The following review by Kenneth C. Burt appeared in Western Legal History: The Journal of the Ninth Judicial Circuit Historical Society, Vol. 19, No. 1 & 2 (2006). Mail date: February 2009.

By James Elton McMillan, Jr. (Prescott, Ariz: Sharlot Hall Museum Press, 2004; 618 pp; illustrations, notes, appendixes, bibliography, index; $29.95 cloth.)

In this well-researched tome, James McMillan captures the life and times of a little-known but historic figure who helped shape Arizona and the nation. This definitive study is certain to bring new attention to Ernest W. McFarland, a practical and generally moderate politician, who has been eclipsed by fellow Arizonans Barry Goldwater and Morris and Stewart Udall.

The McFarland biography also is the fulfillment of a twenty-year labor of love, so it is not surprising that the author portrays the subject sympathetically. McMillan began to process McFarland’s papers as a graduate student and, in the process, become an expert on the older man’s life. Transitioning from archivist to author, McMillan used McFarland as subject to write an award-winning article in the Journal of American History and toedit The Ernest W. McFarland Papers: The United States Senate Years, 1940-1952, before completing his dissertation.
McMillan then turned the dissertation into what is a well-organized, clearly written book. Along the way he worked with a host of experts on Arizona history and utilized a number of archival resources in Arizona and Oklahoma, as well as varied presidential libraries.

McFarland, most remarkably, was the sole person ever to head all three branches of government at the state or federal level: majority leader of the U.S. Senate, governor of Arizona, and chief justice of the Arizona Supreme Court.
Born and raised in Oklahoma, McFarland earned a bachelor’s degree before serving in World War I, after which he moved to Arizona, then in its seventh year as a state. The ambitious young man entered law school at Stanford in 1920 but returned to his adopted state to gain work experience, clerking for a firm whose senior partner, Republican Judge John C. Phillips, served as governor in 1928.

Elected to the U.S. Senate in 1940, McFarland was a Roosevelt Democrat. He made the national news for the first time when he defended the Hollywood film studios against isolationists who attacked the industry for using newsreels to cover Nazi military advances and for producing films such as Charlie Chaplin’s The Great Dictator.

McFarland also served as the father of the Servicemen’s Readjustment Act of 1944 (GI Bill of Rights). More than any other measure, the GI Bill created the modern middle class by providing funds for veterans to attend college, buy a home, or start a business.

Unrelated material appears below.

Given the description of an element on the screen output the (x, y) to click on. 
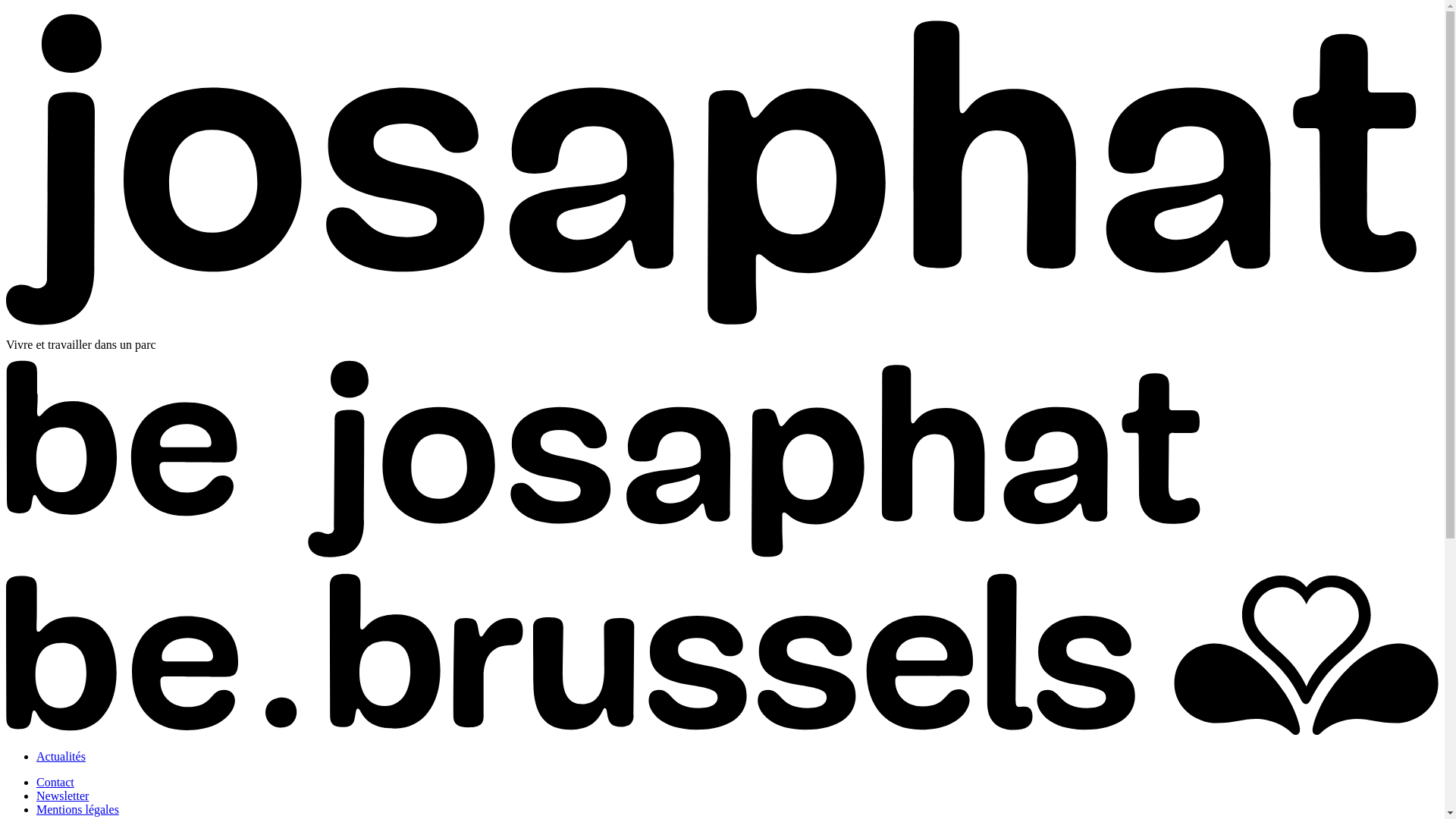
Contact Element type: text (55, 781)
Aller au contenu principal Element type: text (6, 6)
Newsletter Element type: text (62, 795)
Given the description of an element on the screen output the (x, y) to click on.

McFarland was defeated for reelection in 1952 by Barry Goldwater, a harbinger of an emerging conservative and libertarian Republican insurgence in the Southwest. Bouncing back, McFarland returned to public service as Arizona’s tenth governor, winning election in 1954 and 1956. He sought to modernize a state that was moving toward its first million residents by focusing on civil rights, roads, schools, taxes, water, and welfare. The governor also updated the state’s law code, rewriting it in layman’s language so that it could be easily understood.

McFarland, first elected to the bench in 1922, returned to the judiciary after years in private practice as an elected member of the state supreme court in 1964. It was a time of tumult. One of his decisions—known as Miranda v. Arizona—was overturned by the U.S. Supreme Court and is forever associated with the debate over law and order.

President Lyndon B. Johnson, long a political ally, tapped McFarland in 1968, while he was a state supreme court justice, to serve on the National Commission on the Causes and Prevention of Violence. Despite a busy calendar and his being in his seventies, McFarland regularly flew to Washington, D.C., for meetings.

For fifty years, Ernest W. McFarland engaged an ever-changing nation even as he sought to advance the interests of Arizona, helping to transform it from a geographically isolated territory to a thriving state in a dynamic and growing region.